As we grow older, we don't realize that so much time has passed. Things that were commonplace to us are unknown to the later generation(s). I know why my parents moved our family to California from Minnesota but my children do not. Why? Because the subject did not come up in conversation.
As I spend time trying to piece together my family tree, I often wondered why did my ancestor move from one place to another. Then I realized that my descendants may not know why my parents moved unless I document it.
When we moved to California, hardly any of my classmates were born in California. We all had moved from some other place. I had never seen so many different license plates until we lived in Orange County, California. At that time, an automobile owner did not have to re-register a car until the registration from the state in which the owner left expired. Everywhere I looked, I saw a license plate from another state. My classmates were mostly born in some other state, Canada or Mexico. I erroneously assumed that most people living in California in the 1960s were born elsewhere.
Thirteen years ago, my husband and I moved to the Bay Area from Los Angeles. I made many friends, most of whom were born in California. So much for my theory that most people in California in the 1960s were born somewhere other than California. Then the question for me was why are there more native born Californians of my generation in Northern California and so few in Southern California?

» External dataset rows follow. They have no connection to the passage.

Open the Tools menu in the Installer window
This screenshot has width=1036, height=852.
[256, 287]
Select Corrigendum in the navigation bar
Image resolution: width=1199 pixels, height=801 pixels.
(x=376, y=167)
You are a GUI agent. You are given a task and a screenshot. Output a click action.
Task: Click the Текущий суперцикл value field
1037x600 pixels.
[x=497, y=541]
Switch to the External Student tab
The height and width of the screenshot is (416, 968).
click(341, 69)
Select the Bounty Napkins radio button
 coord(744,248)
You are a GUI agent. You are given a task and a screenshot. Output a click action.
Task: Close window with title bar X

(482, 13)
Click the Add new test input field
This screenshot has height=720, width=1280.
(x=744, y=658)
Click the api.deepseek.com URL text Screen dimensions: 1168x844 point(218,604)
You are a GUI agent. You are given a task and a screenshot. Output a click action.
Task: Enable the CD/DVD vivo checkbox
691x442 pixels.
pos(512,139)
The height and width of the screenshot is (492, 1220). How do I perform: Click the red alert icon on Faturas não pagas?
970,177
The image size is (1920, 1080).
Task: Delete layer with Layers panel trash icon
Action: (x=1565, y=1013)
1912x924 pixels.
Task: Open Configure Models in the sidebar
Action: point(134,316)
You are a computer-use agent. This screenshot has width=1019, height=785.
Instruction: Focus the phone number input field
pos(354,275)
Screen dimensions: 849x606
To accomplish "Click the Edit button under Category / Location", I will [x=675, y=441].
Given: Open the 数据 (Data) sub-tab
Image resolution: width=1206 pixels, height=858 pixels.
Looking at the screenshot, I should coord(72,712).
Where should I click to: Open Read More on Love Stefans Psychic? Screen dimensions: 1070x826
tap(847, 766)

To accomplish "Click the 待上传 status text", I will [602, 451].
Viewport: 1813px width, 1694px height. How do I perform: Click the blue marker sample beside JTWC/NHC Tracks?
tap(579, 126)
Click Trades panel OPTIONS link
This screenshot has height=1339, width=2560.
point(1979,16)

I don't have all the answers but I know what was happening in Southern California when my family moved there. The aerospace industry was very strong in Southern California at that time. My father was a machinist and found work at Hughes Aircraft Company in Culver City, CA within a few weeks of our moving from Minnesota to California. My father had lived briefly in California around the World War II years as did other men who served in the Pacific in that war. He saw much opportunity for himself and his family by moving to California.
I am the eldest in a large family. My father had hoped that he could provide the opportunity of a college education for each of his children. When I entered the University of California at Berkeley my annual tuition was $240. The tuition at the University of Minnesota at that same time was $900 a year. My dad told me that the cost of higher education in Minnesota versus the cost in California was a primary reason that he moved us to California.
My father's parents and two sisters were already living in California when we moved. It was a very hard move for my mother as she left so many of her close relatives behind. Most of the family events centered around my mother's family and not so much around my father's family. My father had wanted to move to the Bay Area but my mother's aunt and sister had moved to Southern California. So as a concession to my mother, my father moved the family to Orange County, California.
Even though my mother's aunt and sister were living in California, my mother complained about California. California was too dusty and dry. After I married, my mother and father took a trip back to my mother's beloved Minnesota. That was the end of her complaints about California. I guess the humidity and mosquitoes in Minnesota proved too much for my mother.